## Probabilistic Retrieval

Following the notation used in class, let us denote the set of terms by $T=\{k_i|i=1,...,m\}$, the set of documents by $D=\{d_j |j=1,...,n\}$, and let $d_i=(w_{1j},w_{2j},...,w_{mj})$. We are also given a query  $q=(w_{1q},w_{2q},...,w_{mq})$. In the lecture we studied that, 

$sim(q,d_j) = \sum^m_{i=1} \frac{w_{ij}}{|d_j|}\frac{w_{iq}}{|q|}$ .  (1)

Another way of looking at the information retrieval problem is using a probabilistic approach.

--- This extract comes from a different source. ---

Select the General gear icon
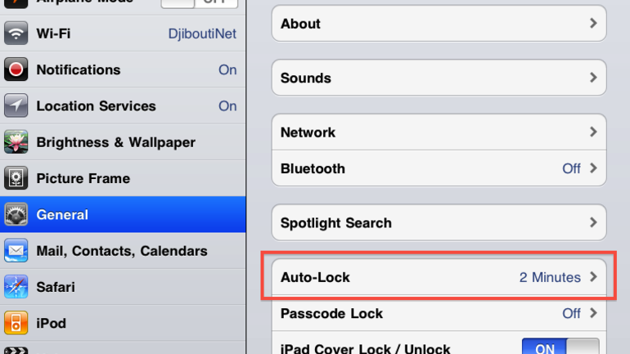Image resolution: width=630 pixels, height=354 pixels. 16,214
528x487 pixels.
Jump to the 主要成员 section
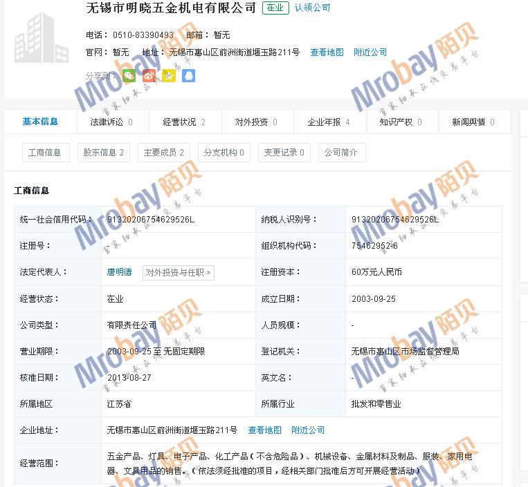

The probabilistic view of information retrieval consists of determining the conditional probability $P(q|d_j)$ that for a given document $d_j$ the query by the user is $q$. So, practically in probabilistic retrieval when a query $q$ is given, for each document it is evaluated how probable it is that the query is indeed relevant for the document, which results in a ranking of the documents.

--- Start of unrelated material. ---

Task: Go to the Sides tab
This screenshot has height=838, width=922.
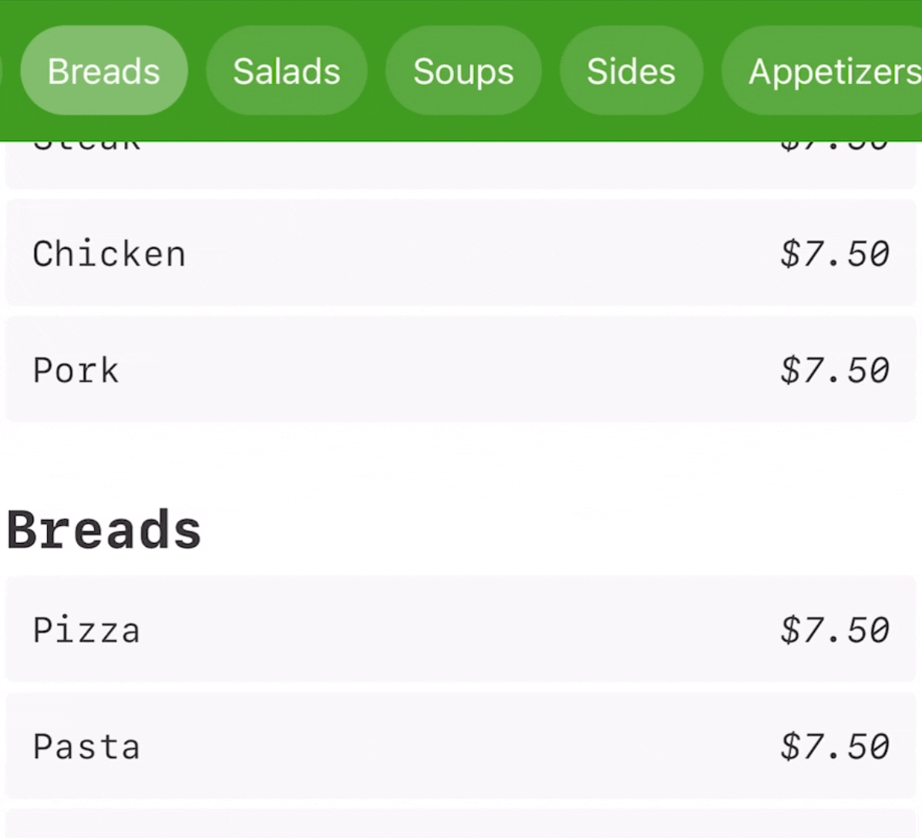Action: (x=631, y=71)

In order to relate vector space retrieval to a probabilistic view of information retrieval, we interpret the weights in Equation (1) as follows:

-  $w_{ij}/|d_j|$ can be interpreted as the conditional probability $P(k_i|d_j)$ that for a given document $d_j$ the term $k_i$ is important (to characterize the document $d_j$).

-  $w_{iq}/|q|$ can be interpreted as the conditional probability $P(q|k_i)$ that for a given term $k_i$ the query posed by the user is $q$. Intuitively, $P(q|k_i)$ gives the amount of importance given to a particular term while querying.

With this interpretation you can rewrite Equation (1) as follows:

$sim(q,d_j) = \sum^m_{i=1} P(k_i|d_j)P(q|k_i)$ (2)

### Question a
Show that indeed with the probabilistic interpretation of weights of vector space retrieval, as given in Equation (2), the similarity computation in vector space retrieval results exactly in the probabilistic interpretation of information retrieval, i.e., $sim(q,d_j)= P(q|d_j)$.
Given that $d_j$ and $q$ are conditionally independent, i.e., $P(d_j \cap q|ki) = P(d_j|k_i)P(q|k_i)$. You can assume existence of joint probability density functions wherever required. (Hint: You might need to use Bayes theorem)

### Question b
Using the expression derived for $P(q|d_j)$ in (a), obtain a ranking (documents sorted in descending order of their scores) for the documents $P(k_i|d_1) = (0, 1/3, 2/3)$, $P(k_i|d_2) =(1/3, 2/3, 0)$, $P(k_i|d_3) = (1/2, 0, 1/2)$, and $P (k_i|d_4) = (3/4, 1/4, 0)$ and the query $P(q|k_i) = (1/5, 0, 2/3)$.

### Question c

 Note that the model described in a. provides a probabilistic interpretation for vector space retrieval where weights are interpreted as probabilities . Compare to the probabilistic retrieval model based on language models introduced in the lecture and discuss the differences.